What also stood out to me was the way June had to negotiate the changing relationship she had with her sister Greta. As a younger sister, I could understand how her relationship to her older sibling started to shift as the high school world of parties and drinking and boyfriends and secrets and lies started to intrude on her previously magical world of being a sister. June wishes she could go out into the woods and live in medieval times. At one point she tells another character why: “people didn’t know everything then. There were things people had never seen before. Places nobody had ever been. You could make up a story and people would believe it…also maybe it seems like it would be okay not to be perfect. Nobody was perfect back then. Just about everyone was defective, and most people had no choice except to stay that way.” This book does an amazing job of capturing how it felt to be on the cusp of adulthood and to not understand how or why the adult world works the way it does. It allows June to be a little naive and for us to forgive her for that very naiveté.

* Entries shown:
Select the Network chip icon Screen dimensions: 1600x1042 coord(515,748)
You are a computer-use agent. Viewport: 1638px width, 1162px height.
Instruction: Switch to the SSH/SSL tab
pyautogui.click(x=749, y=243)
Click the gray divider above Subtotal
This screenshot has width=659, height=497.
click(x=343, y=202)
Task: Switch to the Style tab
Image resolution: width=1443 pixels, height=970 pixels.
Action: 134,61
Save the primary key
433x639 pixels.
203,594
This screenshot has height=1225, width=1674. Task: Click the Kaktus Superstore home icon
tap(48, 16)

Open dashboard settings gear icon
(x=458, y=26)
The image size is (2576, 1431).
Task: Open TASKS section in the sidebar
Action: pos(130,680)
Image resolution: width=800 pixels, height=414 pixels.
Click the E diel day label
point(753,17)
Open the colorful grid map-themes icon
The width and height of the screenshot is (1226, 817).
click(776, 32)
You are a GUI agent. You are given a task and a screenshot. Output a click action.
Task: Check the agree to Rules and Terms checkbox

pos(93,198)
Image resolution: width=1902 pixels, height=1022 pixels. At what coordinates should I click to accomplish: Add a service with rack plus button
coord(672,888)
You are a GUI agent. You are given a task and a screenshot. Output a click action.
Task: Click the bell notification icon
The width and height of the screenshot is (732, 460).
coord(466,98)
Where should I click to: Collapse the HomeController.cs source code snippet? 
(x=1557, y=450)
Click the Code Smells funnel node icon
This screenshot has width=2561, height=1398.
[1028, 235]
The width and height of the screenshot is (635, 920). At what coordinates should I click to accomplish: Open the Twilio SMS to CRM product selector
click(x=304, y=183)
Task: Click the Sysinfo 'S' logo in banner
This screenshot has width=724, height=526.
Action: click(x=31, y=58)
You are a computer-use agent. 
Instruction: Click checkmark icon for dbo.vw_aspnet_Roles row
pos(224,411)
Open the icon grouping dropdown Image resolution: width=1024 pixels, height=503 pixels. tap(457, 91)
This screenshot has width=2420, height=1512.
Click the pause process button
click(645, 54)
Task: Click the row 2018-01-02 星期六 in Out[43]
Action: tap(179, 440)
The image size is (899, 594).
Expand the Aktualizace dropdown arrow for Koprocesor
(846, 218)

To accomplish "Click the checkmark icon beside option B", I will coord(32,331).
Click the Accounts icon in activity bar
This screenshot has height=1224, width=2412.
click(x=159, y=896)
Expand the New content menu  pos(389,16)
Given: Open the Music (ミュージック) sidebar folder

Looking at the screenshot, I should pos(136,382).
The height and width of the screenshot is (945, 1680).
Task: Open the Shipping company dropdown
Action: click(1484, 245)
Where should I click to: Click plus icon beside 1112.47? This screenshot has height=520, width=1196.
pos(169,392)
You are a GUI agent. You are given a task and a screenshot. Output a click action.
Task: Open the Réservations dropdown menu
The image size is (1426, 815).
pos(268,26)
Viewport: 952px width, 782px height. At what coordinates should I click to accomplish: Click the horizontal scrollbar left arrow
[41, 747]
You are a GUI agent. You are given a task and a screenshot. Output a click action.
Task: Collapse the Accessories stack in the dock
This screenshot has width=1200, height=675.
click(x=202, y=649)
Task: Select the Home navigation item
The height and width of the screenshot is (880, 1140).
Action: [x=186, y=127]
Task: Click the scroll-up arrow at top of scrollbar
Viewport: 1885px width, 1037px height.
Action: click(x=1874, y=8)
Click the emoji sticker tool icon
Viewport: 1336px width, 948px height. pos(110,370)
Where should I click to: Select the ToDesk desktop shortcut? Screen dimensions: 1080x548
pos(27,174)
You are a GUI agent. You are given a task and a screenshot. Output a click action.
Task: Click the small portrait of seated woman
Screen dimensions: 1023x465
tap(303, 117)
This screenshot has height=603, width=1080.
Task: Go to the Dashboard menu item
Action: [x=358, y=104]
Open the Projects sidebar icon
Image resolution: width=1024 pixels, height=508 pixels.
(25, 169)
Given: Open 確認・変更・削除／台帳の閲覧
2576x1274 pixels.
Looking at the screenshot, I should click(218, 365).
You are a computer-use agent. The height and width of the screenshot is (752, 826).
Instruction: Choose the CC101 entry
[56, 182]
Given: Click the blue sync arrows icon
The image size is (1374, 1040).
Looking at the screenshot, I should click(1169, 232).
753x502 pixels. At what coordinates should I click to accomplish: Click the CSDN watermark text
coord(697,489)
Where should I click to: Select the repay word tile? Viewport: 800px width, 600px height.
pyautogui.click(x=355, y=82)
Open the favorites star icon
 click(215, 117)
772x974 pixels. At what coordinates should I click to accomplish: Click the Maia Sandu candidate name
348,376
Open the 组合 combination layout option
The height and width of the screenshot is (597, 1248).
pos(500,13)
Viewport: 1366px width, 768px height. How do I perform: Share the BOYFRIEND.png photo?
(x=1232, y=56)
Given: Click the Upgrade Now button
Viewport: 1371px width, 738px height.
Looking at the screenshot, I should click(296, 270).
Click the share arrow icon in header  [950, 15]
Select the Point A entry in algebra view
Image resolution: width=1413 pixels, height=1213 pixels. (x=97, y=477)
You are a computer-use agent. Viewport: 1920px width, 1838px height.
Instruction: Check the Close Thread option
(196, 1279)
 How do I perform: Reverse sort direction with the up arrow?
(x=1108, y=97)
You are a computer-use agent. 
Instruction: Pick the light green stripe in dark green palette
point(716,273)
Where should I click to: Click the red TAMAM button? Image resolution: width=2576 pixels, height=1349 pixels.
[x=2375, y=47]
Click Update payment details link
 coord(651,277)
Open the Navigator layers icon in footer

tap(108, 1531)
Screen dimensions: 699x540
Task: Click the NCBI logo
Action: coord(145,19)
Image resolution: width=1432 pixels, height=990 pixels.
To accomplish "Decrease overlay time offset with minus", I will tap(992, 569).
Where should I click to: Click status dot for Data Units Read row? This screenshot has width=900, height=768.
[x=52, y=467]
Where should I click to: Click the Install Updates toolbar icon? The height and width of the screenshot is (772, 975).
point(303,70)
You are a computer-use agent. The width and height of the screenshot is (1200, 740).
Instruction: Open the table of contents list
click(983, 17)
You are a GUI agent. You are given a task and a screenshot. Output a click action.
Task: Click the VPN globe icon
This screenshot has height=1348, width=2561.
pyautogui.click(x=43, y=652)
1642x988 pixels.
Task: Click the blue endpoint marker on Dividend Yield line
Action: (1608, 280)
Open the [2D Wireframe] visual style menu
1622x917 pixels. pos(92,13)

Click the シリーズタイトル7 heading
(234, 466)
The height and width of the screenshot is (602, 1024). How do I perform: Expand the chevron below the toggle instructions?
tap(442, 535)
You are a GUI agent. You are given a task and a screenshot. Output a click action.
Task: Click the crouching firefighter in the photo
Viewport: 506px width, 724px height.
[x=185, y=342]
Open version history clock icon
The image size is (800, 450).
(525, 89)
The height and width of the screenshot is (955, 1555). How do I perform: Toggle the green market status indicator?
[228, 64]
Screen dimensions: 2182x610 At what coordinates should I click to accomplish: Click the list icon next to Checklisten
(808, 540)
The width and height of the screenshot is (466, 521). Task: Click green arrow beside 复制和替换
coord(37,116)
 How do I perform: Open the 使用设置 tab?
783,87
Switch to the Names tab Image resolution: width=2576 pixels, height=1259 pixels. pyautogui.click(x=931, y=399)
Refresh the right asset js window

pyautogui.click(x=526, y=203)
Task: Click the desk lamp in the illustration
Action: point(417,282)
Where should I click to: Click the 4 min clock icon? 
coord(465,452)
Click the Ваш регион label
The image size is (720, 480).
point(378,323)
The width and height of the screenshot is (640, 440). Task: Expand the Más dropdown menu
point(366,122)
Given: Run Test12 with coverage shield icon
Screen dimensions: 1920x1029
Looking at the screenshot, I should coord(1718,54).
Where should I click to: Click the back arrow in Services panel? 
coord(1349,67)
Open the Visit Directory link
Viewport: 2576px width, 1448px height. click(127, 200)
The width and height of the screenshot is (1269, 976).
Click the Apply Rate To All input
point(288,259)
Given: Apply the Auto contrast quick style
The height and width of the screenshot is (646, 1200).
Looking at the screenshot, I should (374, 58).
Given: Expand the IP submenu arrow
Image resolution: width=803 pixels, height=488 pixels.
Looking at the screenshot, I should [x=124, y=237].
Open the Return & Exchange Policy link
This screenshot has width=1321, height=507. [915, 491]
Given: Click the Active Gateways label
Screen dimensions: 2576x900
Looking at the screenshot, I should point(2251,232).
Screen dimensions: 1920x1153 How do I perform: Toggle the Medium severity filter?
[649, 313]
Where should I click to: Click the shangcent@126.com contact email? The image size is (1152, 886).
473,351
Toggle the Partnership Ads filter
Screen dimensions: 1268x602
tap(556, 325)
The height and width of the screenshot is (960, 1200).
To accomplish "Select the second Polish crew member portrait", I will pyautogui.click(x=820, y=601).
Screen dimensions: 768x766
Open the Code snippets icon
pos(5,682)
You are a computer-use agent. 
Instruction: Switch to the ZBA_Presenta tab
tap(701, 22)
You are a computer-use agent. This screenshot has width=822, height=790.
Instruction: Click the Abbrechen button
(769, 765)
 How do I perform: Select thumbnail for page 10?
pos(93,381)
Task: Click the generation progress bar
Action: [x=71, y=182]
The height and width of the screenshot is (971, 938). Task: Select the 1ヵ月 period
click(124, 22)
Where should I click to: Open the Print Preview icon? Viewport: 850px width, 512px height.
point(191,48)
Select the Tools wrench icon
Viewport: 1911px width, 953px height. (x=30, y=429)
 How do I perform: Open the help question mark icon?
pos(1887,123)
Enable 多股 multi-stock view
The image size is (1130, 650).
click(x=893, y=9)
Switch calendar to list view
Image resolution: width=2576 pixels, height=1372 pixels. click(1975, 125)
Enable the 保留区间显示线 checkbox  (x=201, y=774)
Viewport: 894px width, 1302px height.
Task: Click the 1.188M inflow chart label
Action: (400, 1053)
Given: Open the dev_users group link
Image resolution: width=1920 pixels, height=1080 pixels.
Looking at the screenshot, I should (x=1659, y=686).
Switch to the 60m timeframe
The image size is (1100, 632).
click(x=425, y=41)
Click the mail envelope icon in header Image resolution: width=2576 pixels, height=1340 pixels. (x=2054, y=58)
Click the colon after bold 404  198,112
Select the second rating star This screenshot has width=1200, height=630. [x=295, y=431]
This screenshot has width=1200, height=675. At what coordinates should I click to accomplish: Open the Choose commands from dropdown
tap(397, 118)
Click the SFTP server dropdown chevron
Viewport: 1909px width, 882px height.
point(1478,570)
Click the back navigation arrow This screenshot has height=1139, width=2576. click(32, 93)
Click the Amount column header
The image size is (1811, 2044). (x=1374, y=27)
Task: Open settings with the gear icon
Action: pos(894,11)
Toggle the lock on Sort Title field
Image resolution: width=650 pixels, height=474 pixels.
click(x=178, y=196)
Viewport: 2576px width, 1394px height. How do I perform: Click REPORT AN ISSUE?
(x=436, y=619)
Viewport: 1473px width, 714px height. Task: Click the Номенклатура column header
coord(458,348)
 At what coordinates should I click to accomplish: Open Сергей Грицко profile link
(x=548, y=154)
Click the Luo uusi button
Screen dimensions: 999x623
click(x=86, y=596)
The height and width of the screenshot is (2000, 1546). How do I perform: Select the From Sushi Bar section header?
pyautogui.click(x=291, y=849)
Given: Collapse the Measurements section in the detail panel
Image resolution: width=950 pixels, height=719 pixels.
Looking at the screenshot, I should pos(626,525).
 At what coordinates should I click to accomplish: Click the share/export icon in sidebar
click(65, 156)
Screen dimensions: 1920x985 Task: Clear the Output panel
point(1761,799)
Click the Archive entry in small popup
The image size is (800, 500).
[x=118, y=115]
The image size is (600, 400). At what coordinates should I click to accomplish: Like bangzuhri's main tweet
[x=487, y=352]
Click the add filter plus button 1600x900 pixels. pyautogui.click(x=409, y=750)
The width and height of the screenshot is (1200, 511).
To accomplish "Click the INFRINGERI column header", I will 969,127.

* Short problem 1: Pick out each line of the records that contains the string "button", and copy those lines.
* Short problem 2: Write the next part of the book review about June and her sister Greta, picking up after its final sentence.
The review and the records are unrelated material.

* Written response 1:
Image resolution: width=1902 pixels, height=1022 pixels. At what coordinates should I click to accomplish: Add a service with rack plus button
Click the pause process button
Given: Click the Upgrade Now button
Where should I click to: Click the red TAMAM button? Image resolution: width=2576 pixels, height=1349 pixels.
Instruction: Click the Abbrechen button
Click the Luo uusi button
Click the add filter plus button 1600x900 pixels. pyautogui.click(x=409, y=750)

* Written response 2:
I highly recommend this book–it is a fast read but it has some powerful observations about life, relationships, love, and loss. I can assure you, you’ll definitely stay up late to finish reading it.
Posted by Kate, VP Secondary

PS If you haven’t seen Dallas Buyers Club yet, that would be an interesting movie to watch after reading this book to consider the climate of the times in terms of the government allowing access to AZT for those who contracted AIDs during this time period.